Takafumi: As a server admin of Tableau Server, I often think about what is missing from Tableau Server rather than the Desktop.

In my opinion, the ease of use for web users is very important for promoting Tableau within the organization, but there is so many things that web users CAN NOT do in Tableau Server, like creating sets, parameters, filter actions and so on…

It will be great if we can do more using web in the future.

Michael: Can you tell me what the Tableau community is like in Tokyo? Do you have a local Tableau Users Group (TUG)?

Takafumi: Sure, there is many of it!

This dashboard made by KT (@DATA_Saber), the great leader of Japan TUG from the beginning, shows all the TUGs active in Japan.
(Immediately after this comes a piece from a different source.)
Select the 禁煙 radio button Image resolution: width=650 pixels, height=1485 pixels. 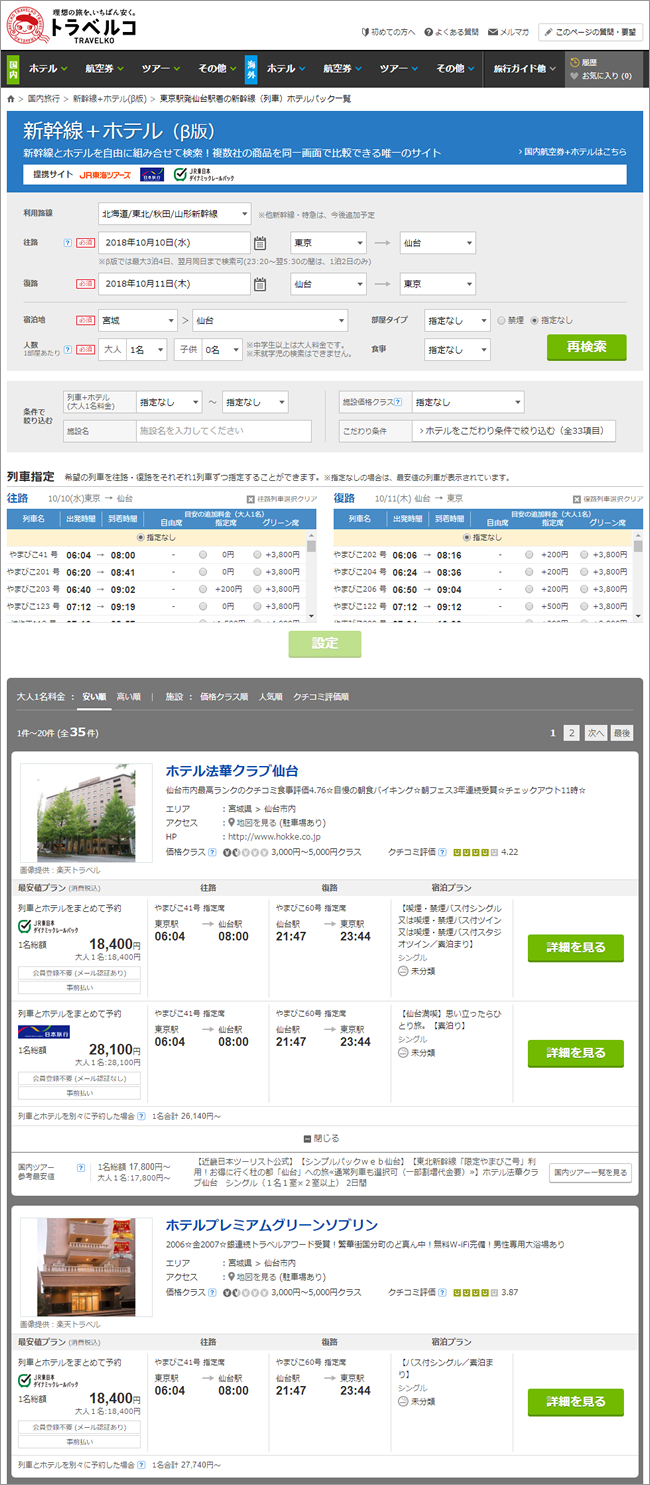click(502, 321)
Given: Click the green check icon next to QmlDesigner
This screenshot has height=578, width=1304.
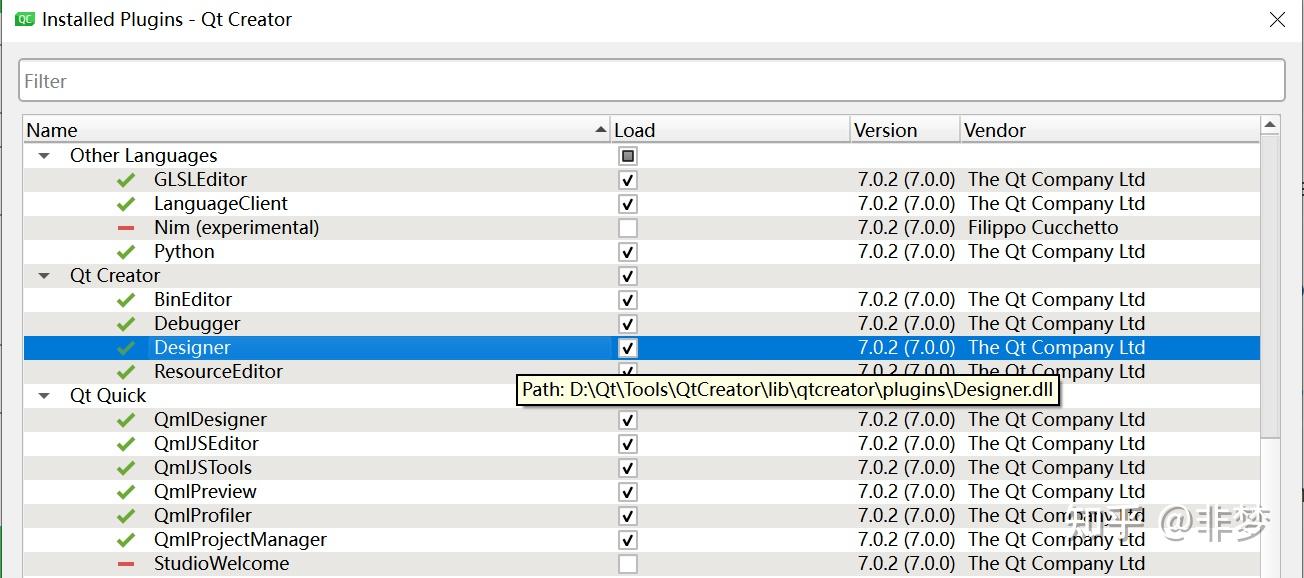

Last year, there were 83 user meetings (voluntary gatherings by users) held with about 3,900 participants. Many people connected and created a chain of inspiration through those events.

As for myself, I attended #MakeoverMonday meetup held in Tokyo, which strongly pushed me to join the #MakeoverMonday project. And I’m a great fan of Ladies user group’s blog, which provide very useful Tableau tips (in Japanese!) all the time.

I can’t thank enough to the community leaders, and I’m always amazed by the power of the community.

TUG in Japan

Michael: What is next on your “To Do” list? What can the Tableau community expect to see from you in the near future?

Takafumi: One of my resolution for this year is to be in the 100% club on #MakeoverMonday. So I will keep on vizzing week by week, and do my best to be listed on the favorites.

Also, I’m now planning for a collaborate viz with someone and looking forward to showing you our work in the future!